=== Given text ===
=== Section Start ===

[D-G] On Schizophrenia

Super Dragon superdragon at addlebrain.com
Sat Jan 15 14:38:55 PST 2011


Hi Teresa
The question of belonging to a social network is an interesting one. My 'symtoms' in the raw have never belonged to one of those.  The nearest  was my one and only hospital admission in 1990 in which I became convinced the psychiatrists were sorcerors making minions out of the clients and holding my son hostage against my good behaviour. I really only had my child hood reading to interpret the way power worked in this social setting so this was the best explanatory fit at the time. All the episodes since would have resulted in a section if anyone had known about them. I have retrospectively 'confessed' to my GP so I guess I am now in the system but as he knows I have come out of multiple episodes without hurting myself or anyone else and take no medication the rest of the time, the social network (including my employer) leave me to get on with it as and when I need to. Possibly not what D and G had in mind but it works for me.

=== Section End ===

=== Study material ===
=== Section Start ===

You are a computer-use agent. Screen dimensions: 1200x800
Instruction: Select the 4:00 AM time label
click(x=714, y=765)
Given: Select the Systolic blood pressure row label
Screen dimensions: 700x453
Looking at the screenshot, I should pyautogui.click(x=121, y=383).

=== Section End ===
=== Section Start ===

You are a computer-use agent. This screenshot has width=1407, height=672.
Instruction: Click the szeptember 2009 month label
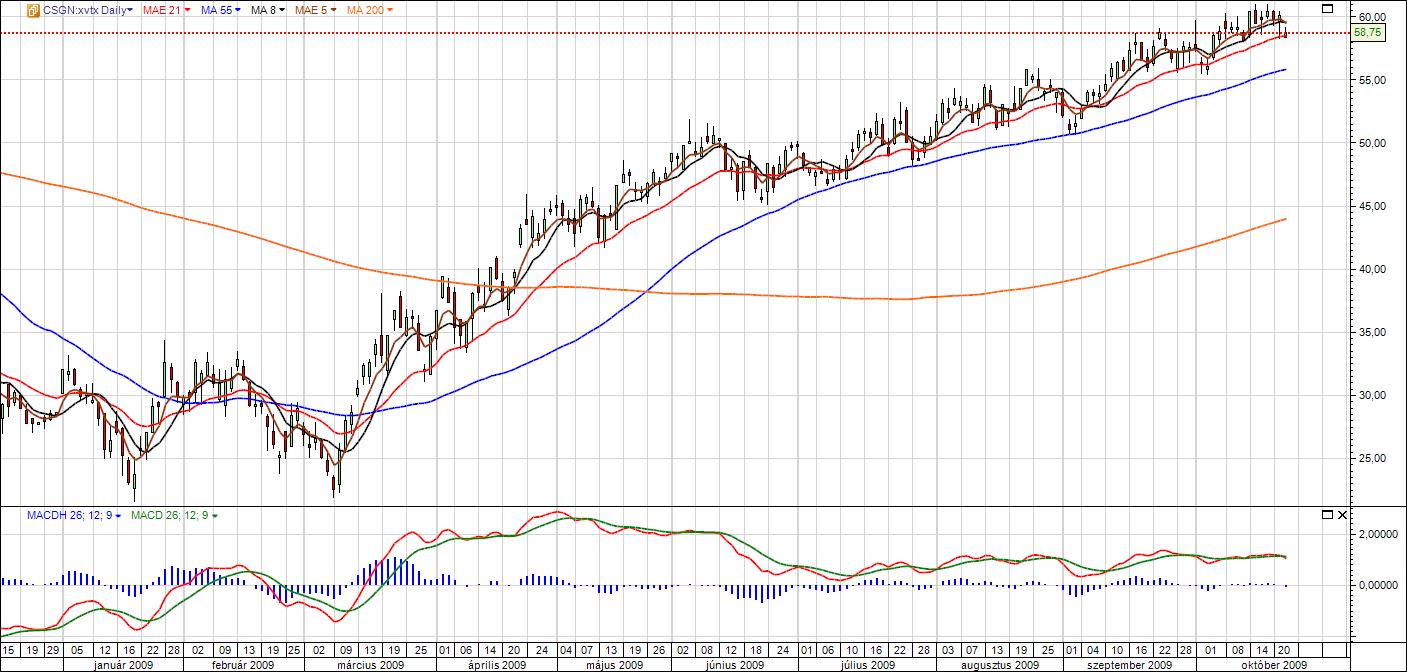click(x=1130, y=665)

=== Section End ===
=== Section Start ===

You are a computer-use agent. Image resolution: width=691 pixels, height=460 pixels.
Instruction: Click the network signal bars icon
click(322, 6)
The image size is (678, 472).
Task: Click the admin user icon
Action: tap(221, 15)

=== Section End ===

=== To do ===
#1 List the beliefs the writer of the schizophrenia message says they held during the 1990 hospital admission.
#2 Summarize the schizophrenia message in two sentences.
#3 Continue the schizophrenia message from its final sentence.
The entries have nothing to do with the schizophrenia message.

=== Answers to the problems ===
#1
- The psychiatrists were sorcerers.
- The psychiatrists were making minions out of the clients.
- The psychiatrists were holding the writer's son hostage against the writer's good behavior.

#2 The writer tells Teresa that their symptoms have never belonged to a social network, the nearest case being a single 1990 hospital admission during which they believed the psychiatrists were sorcerers holding the writer's son hostage. After retrospectively confessing later episodes to a GP, the writer takes no medication between episodes and is left by the social network, including an employer, to manage as needed, which works for them.

#3
 There are multiple proloferating perspectives on ER which is it why this deceptively simple series of statements complexifies. Not all of my psychotic epsiodes were in relation to this thought but the ones that were remain unspeakable, both though the limits of my vocabulary and through how on earth does one write about symbolic death? More recently I tried extremely hard to articulate some of this inarticulateness retrospectively in Voicing Psychotic Experiences a collection of narratives written by people who experience psychosis and used a kind of Burroughs cut out of things I had written in a range of genres re-assembled through an agrammatical graphic distribution-all the bits were grammatical but the linkages and relinkages were like irrational cuts. Sadly, I got into a fight with the publishers aboout house style and in the interests of getting all the other narratives published had to change mine. I did this under protest and refused to sign my name to it even though I am the first author/editor of the collection. 
 
I am sure if I brought my symptoms in the raw into dialogue with the clinicians I work with I would not have a job long. However, the residual force of these is helpful when it comes to arguing with them!

Cheers Ruth

Sloughing one's skin.-The snake that cannot slough its skin perishes. Likewise spirits which are prevented from changing their opinions; they cease to be spirits (Nietzsche: Daybreak:V:573)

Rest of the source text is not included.